* Travail à faire: Reformulez sous forme de liste le paragraphe de l'extrait sur les relations de la Russie avec le Maroc et le Zimbabwe qui commence par « Et puis tout dernièrement », en conservant ses faits principaux.

* Section du texte:
★ ★ ★ ★
Bien sûr, les perspectives d'affaires
étaient à l'ordre du jour: le Maroc
étant le deuxième partenaire économique
et commercial de la Russie en Afrique et
dans le monde arabe. Mais la volonté
commune d'étendre le partenariat dans le
domaine politique était elle aussi bien
visible. Le Maroc ayant salué le rôle
positif de la Russie au Proche-Orient et
sa grande contribution dans la lutte
antiterroriste. Une nouvelle page s'est
donc ouverte dans les relations entre
les deux nations. Des relations qui ont
toujours été positives mais qui
deviennent désormais excellentes, selon
les dires même du président russe
Vladimir Poutine et communiqués par
l'ambassadeur de Russie en poste à
Rabat, M. Valeri Vorobiev.
Et puis tout
dernièrement, ce fut au tour du Zimbabwe
d'accueillir une importante délégation
russe avec à la tête Denis Manturov,
ministre de l'Industrie et du Commerce.
M. Manturov a eu des entretiens avec le
chef d'Etat zimbabwéen Robert Mugabe.
Plusieurs projets conjoints
d'investissement au Zimbabwe ont été
discutés, notamment ceux visant à créer
de nouveaux emplois dans le pays. La
Russie et le Zimbabwe s'apprêtent en
outre à entamer la construction d'un
complexe d'extraction de platine au
second semestre de 2016. Le Zimbabwe
étant le troisième pays au niveau
mondial avec les plus grandes réserves
de platine, juste derrière l'Afrique du
Sud et la Russie. Les autorités du pays
envisagent également d'autoriser la
co-entreprise russo-zimbabwéenne
DTZ-OZGEO à exploiter un important
gisement aurifère.
Mais ce n'est pas
tout. Les deux pays ont également
annoncé qu'ils s'attaqueront ensemble
aux sanctions occidentales. Pour rappel,
le Zimbabwe étant depuis plusieurs
années sous grande pression occidentale,
en premier lieu des USA et de
l'ex-métropole coloniale la
Grande-Bretagne, surtout depuis la
politique engagée par M. Mugabe afin de
reprendre les meilleures terres
agricoles des mains de la minorité
blanche pour les redonner en
exploitation aux représentants de la
majorité noire. En effet et pendant
longtemps, les meilleures terres
destinées à l'agriculture étaient aux
mains des représentants d'origine
britannique: héritage du colonialisme et
de la politique de discrimination
raciale, semblable à celle qu'avait
connue l'Afrique du Sud voisine sous
l'apartheid.
★ ★ ★ ★
* Données fournies:

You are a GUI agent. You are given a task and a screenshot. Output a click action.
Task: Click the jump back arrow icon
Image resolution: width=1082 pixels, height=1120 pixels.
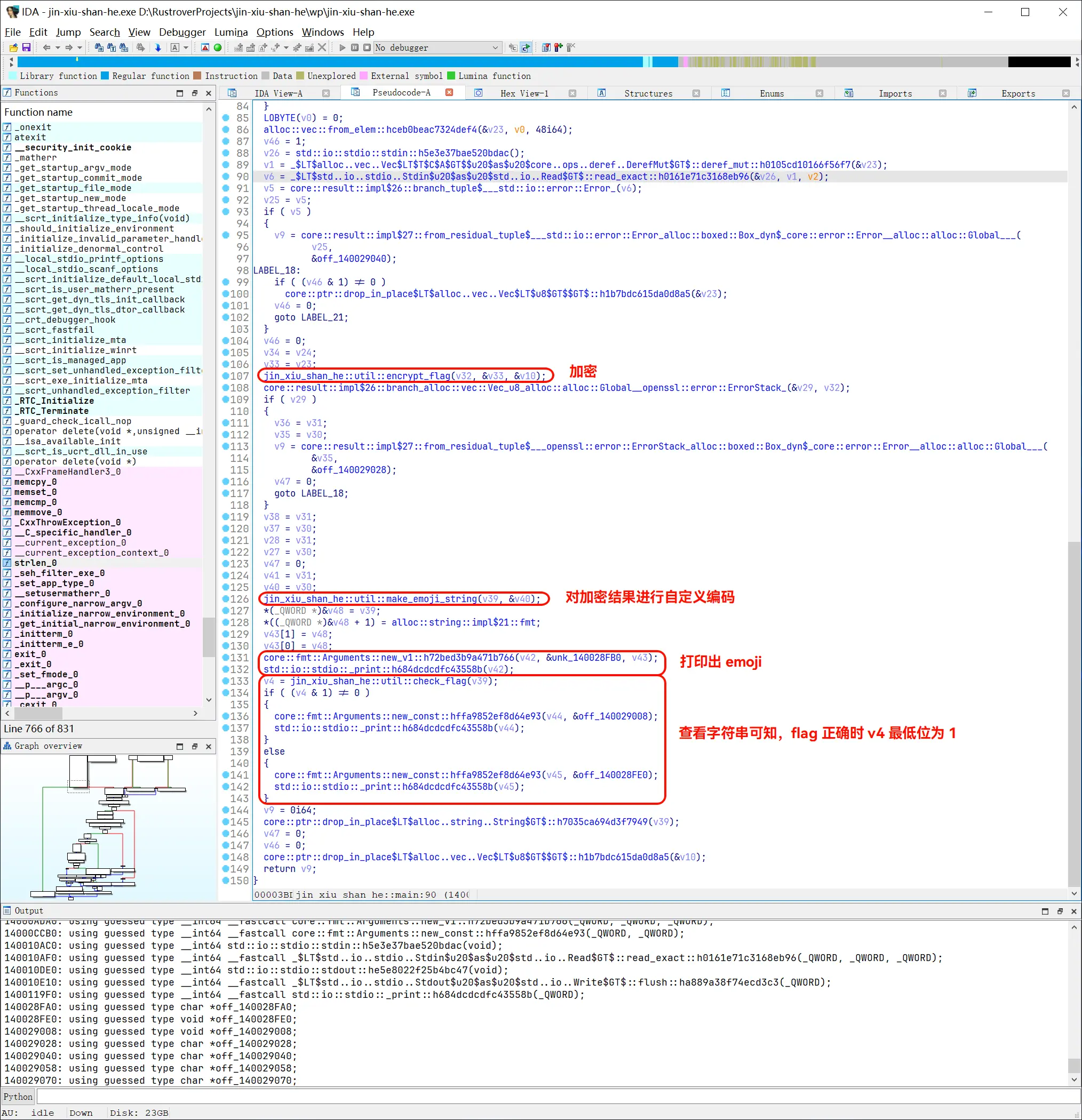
★ ★ ★ ★
* Résultat de l'exercice:
- Une importante délégation russe s'est rendue au Zimbabwe. Elle était conduite par Denis Manturov, ministre de l'Industrie et du Commerce.
- M. Manturov s'est entretenu avec le chef d'État zimbabwéen Robert Mugabe.
- Plusieurs projets conjoints d'investissement au Zimbabwe ont été discutés, notamment pour créer de nouveaux emplois.
- La Russie et le Zimbabwe s'apprêtent à construire un complexe d'extraction de platine au second semestre de 2016. Le Zimbabwe détient les troisièmes plus grandes réserves mondiales de platine, derrière l'Afrique du Sud et la Russie.
- Les autorités zimbabwéennes envisagent d'autoriser la co-entreprise russo-zimbabwéenne DTZ-OZGEO à exploiter un important gisement aurifère.